Çalışma planı: Ocak 2001 - Aralık 2015 tarihleri arasında kolorektal karsinom, renal hücreli karsinom ve yumuşak doku-iskelet sarkomları nedeniyle pulmoner metastazektomi yapılan toplam 201 hasta (122 erkek, 79 kadın; ort. yaş: 41.4±19.2 yıl; dağılım 3-79 yıl) retrospektif olarak incelendi. Hastaların lenf nodu diseksiyonu varlığına göre klinikopatolojik özellikleri, genel sağkalım ve komplikasyon oranları değerlendirildi.

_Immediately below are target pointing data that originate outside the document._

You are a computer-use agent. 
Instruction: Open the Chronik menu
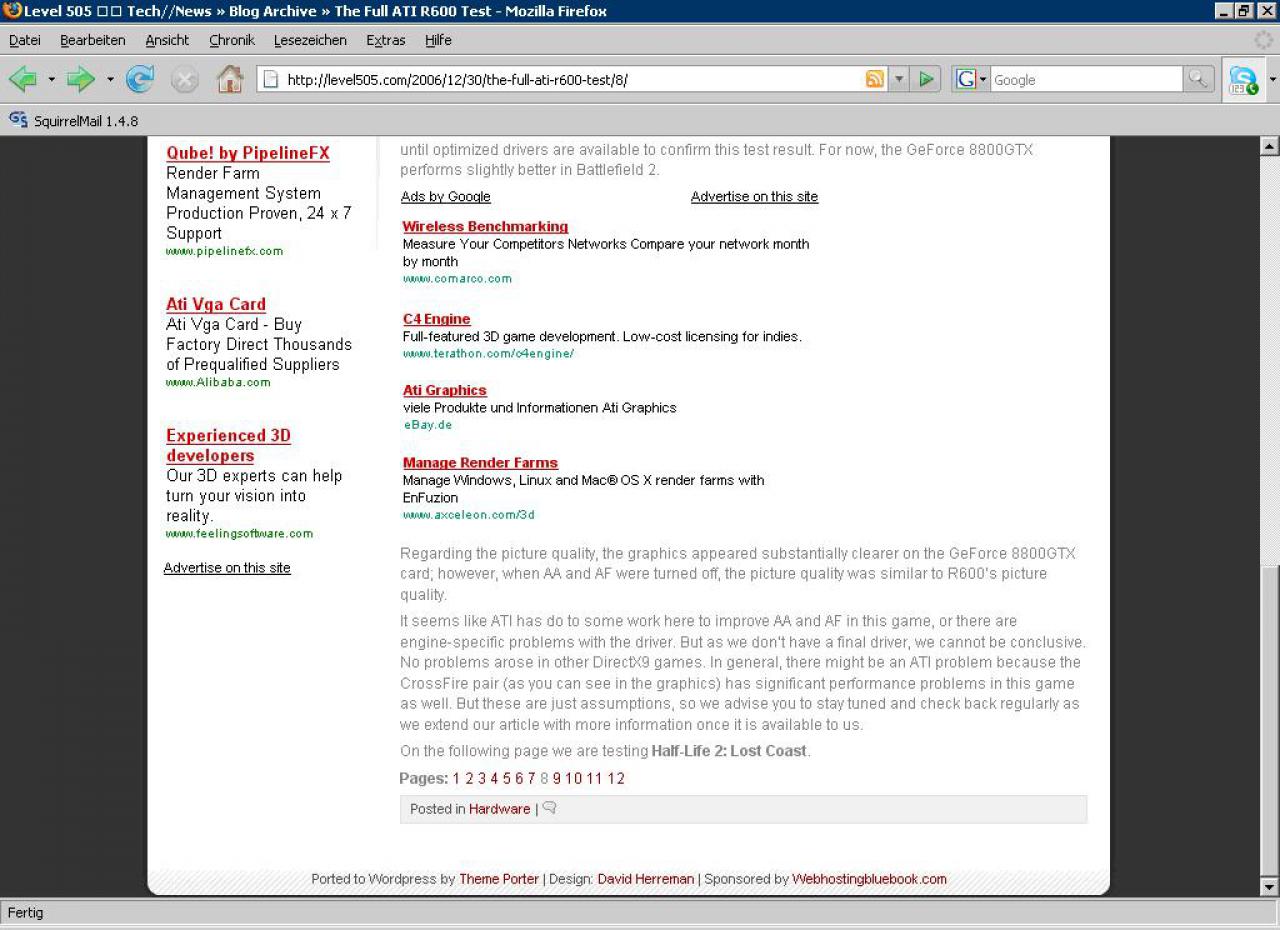tap(232, 40)

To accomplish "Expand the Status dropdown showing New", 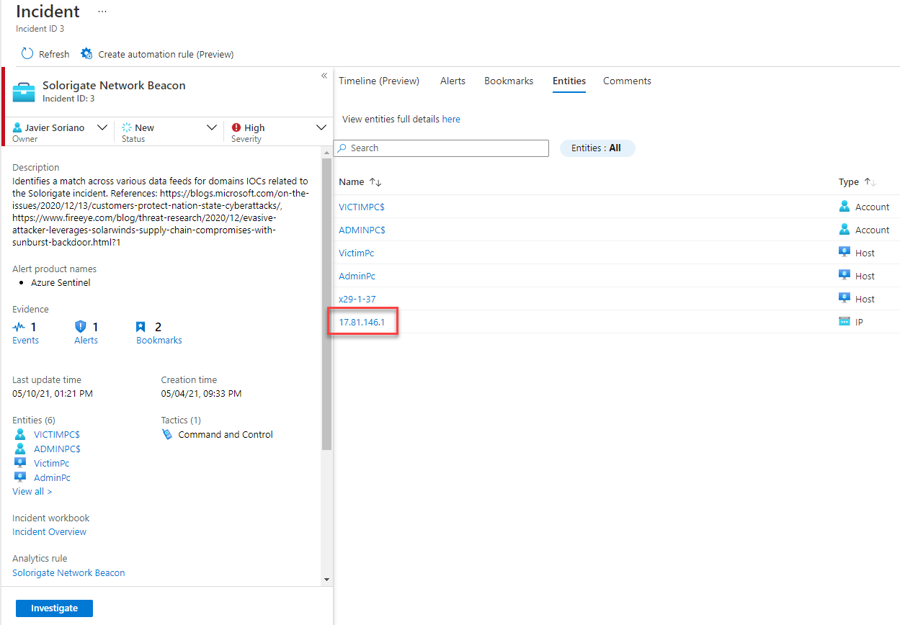I will (x=211, y=128).
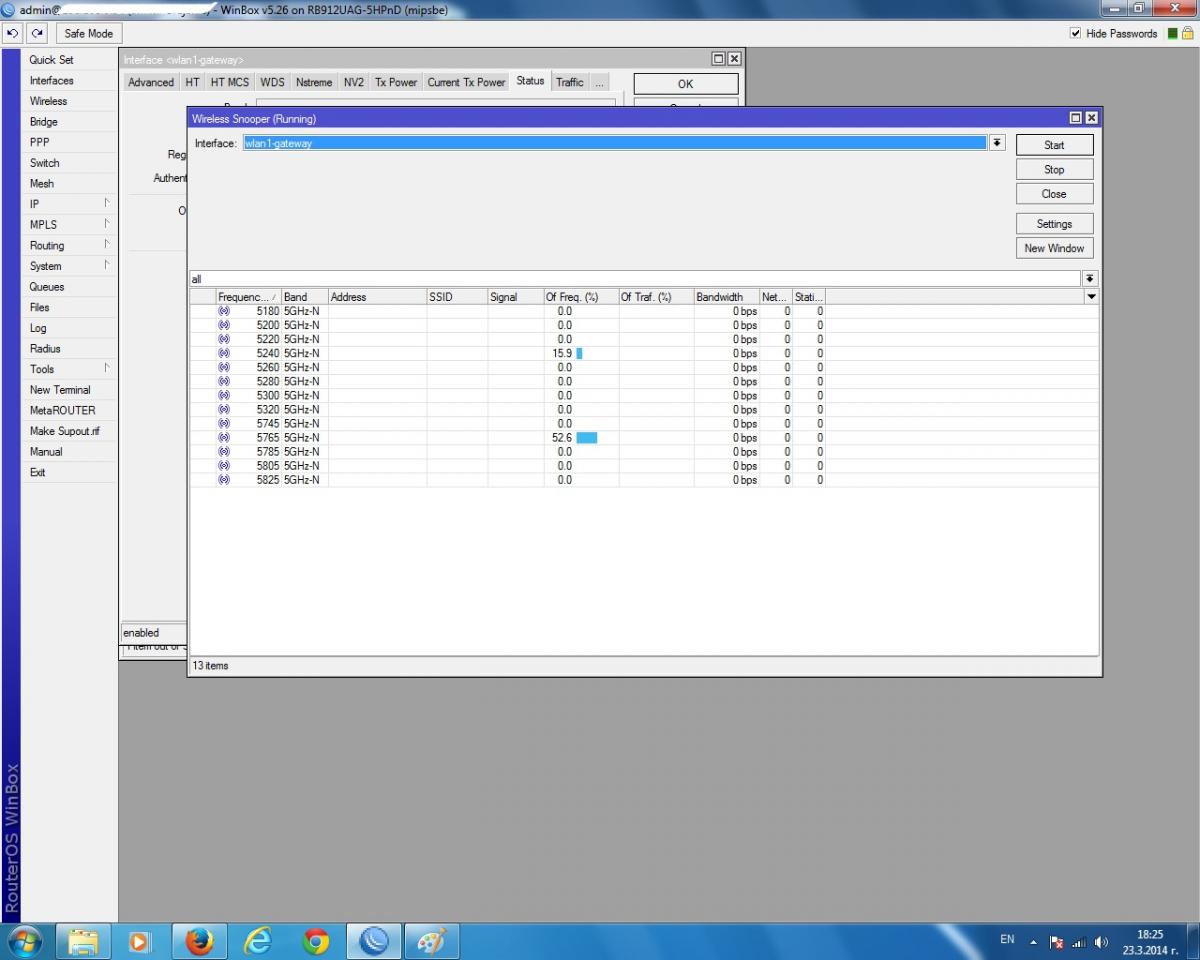The width and height of the screenshot is (1200, 960).
Task: Expand the Interface dropdown for wlan1-gateway
Action: (x=996, y=143)
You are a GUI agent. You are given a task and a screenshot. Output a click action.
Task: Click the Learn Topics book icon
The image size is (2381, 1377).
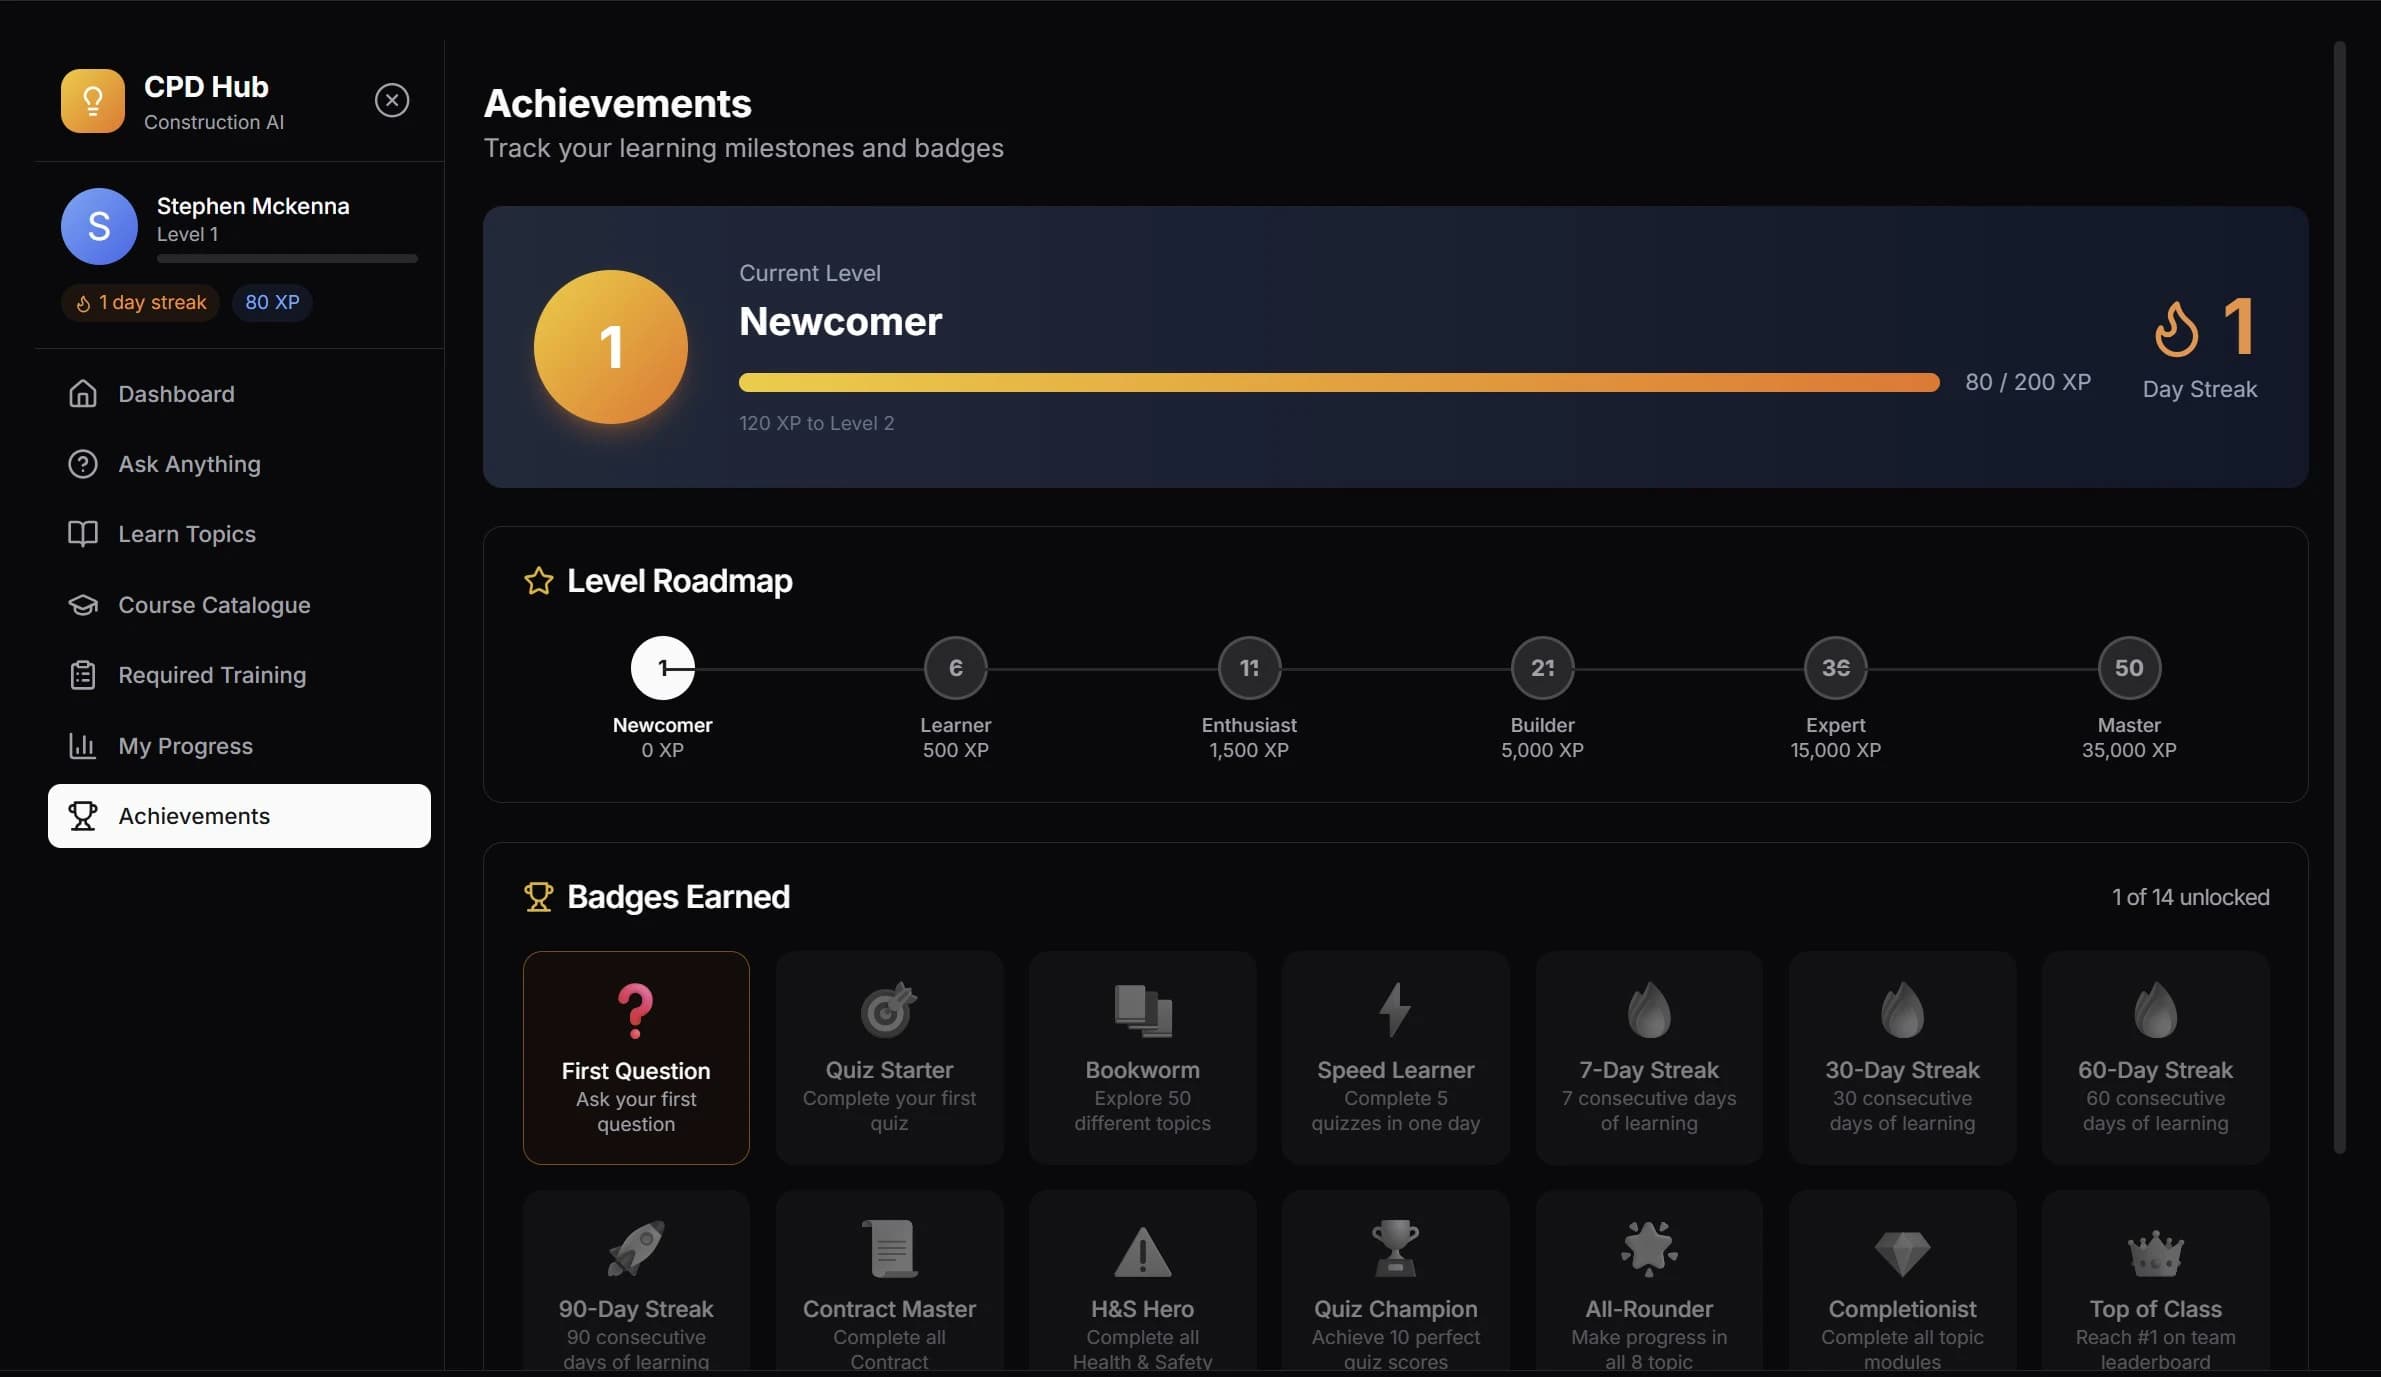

Bulgular: En sık histopatolojik tanı 118 (%58.7) hastada sarkom, 63 (%31.3) hastada kolorektal karsinom ve 20 (%10) hastada renal hücreli karsinom idi. Toplam 88 (%43.7) hastaya pulmoner metastazektomi ile birlikte sistematik lenf nodu diseksiyonu uygulandı. Lenf nodu diseksiyonu yapılan ve yapılmayan hastalarda ortalama genel sağkalım sırasıyla 49±5.9 (%95 güven aralığı 37.3-60.6) ve 26±4.4 (%95 güven aralığı 17.2-34.7) ay idi (p=0.003). Beş yıllık sağkalım kolorektal karsinomlu hastalarda %52, renal hücreli karsinomlu hastalarda %30 ve sarkomlu hastalarda %23 idi (p=0.002). Lokorejyonel nüks, lenf nodu diseksiyonu uygulanan toplam 15 (%35.7) hastada ve lenf nodu diseksiyonu uygulanmayan grupta 23 (%60.5) hastada görüldü (p=0.026). Lenf nodu diseksiyonu ile ameliyat sonrası komplikasyon oranları arasında anlamlı bir ilişki saptanmadı (p=0.09).
Sonuç: Pulmoner metastazektomiyi takiben yapılan lenf nodu diseksiyonu genel sağkalımı uzatmakla birlikte, morbidite ve mortaliteyi artırmadan lokorejyonel nüks oranını azaltabilir.